Understanding and Mitigating Human-Labelling Errors in Supervised Contrastive Learning
Zijun Long, Lipeng Zhuang, George Killick, Richard McCreadie, Gerardo Aragon Camarasa, Paul Henderson
TL;DR
The paper investigates how human-labelling errors uniquely affect supervised contrastive learning (SCL) and shows that most incorrect learning signals arise from false positives due to high visual similarity. It introduces SCL-RHE, a robust SCL objective that down-weights easy positives and uses positive-unlabeled inspired sampling to emphasize latent-class-consistent positives while mitigating negative mislabels, all without extra computational overhead. Empirical results across scratch and transfer-learning scenarios on benchmarks like CIFAR and ImageNet-1K demonstrate that SCL-RHE achieves state-of-the-art accuracy and robustness to realistic labeling noise, even when test labels are corrected. Overall, the work provides a practical and efficient solution for robust representation learning under real-world human-labelling noise with broad applicability to vision tasks.
Abstract
Human-annotated vision datasets inevitably contain a fraction of human mislabelled examples. While the detrimental effects of such mislabelling on supervised learning are well-researched, their influence on Supervised Contrastive Learning (SCL) remains largely unexplored.

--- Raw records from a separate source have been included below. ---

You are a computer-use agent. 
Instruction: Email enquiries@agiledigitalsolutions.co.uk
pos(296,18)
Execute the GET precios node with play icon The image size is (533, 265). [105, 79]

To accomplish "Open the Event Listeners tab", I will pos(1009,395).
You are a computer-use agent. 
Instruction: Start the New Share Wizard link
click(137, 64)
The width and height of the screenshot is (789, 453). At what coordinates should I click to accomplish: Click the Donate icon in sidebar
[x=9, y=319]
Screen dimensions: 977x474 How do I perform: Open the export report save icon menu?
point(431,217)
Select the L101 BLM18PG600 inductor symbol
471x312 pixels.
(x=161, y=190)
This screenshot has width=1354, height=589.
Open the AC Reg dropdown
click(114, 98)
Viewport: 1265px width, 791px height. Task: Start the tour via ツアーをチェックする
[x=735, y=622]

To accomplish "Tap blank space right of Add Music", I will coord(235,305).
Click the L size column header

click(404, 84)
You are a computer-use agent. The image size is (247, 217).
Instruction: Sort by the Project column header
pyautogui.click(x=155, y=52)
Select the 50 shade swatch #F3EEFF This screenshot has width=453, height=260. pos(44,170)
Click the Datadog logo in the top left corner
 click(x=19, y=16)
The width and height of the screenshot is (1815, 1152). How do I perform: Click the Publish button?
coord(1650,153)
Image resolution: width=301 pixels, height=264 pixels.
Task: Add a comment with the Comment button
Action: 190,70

In this paper, we show that human-labelling errors not only differ significantly from synthetic label errors, but also pose unique challenges in SCL, different to those in traditional supervised learning methods. Specifically, our results indicate they adversely impact the learning process in the ~99% of cases when they occur as false positive samples. Existing noise-mitigating methods primarily focus on synthetic label errors and tackle the unrealistic setting of very high synthetic noise rates (40-80%), but they often underperform on common image datasets due to overfitting. To address this issue, we introduce a novel SCL objective with robustness to human-labelling errors, SCL-RHE. SCL-RHE is designed to mitigate the effects of real-world mislabelled examples, typically characterized by much lower noise rates (<5%). We demonstrate that SCL-RHE consistently outperforms state-of-the-art representation learning and noise-mitigating methods across various vision benchmarks, by offering improved resilience against human-labelling errors.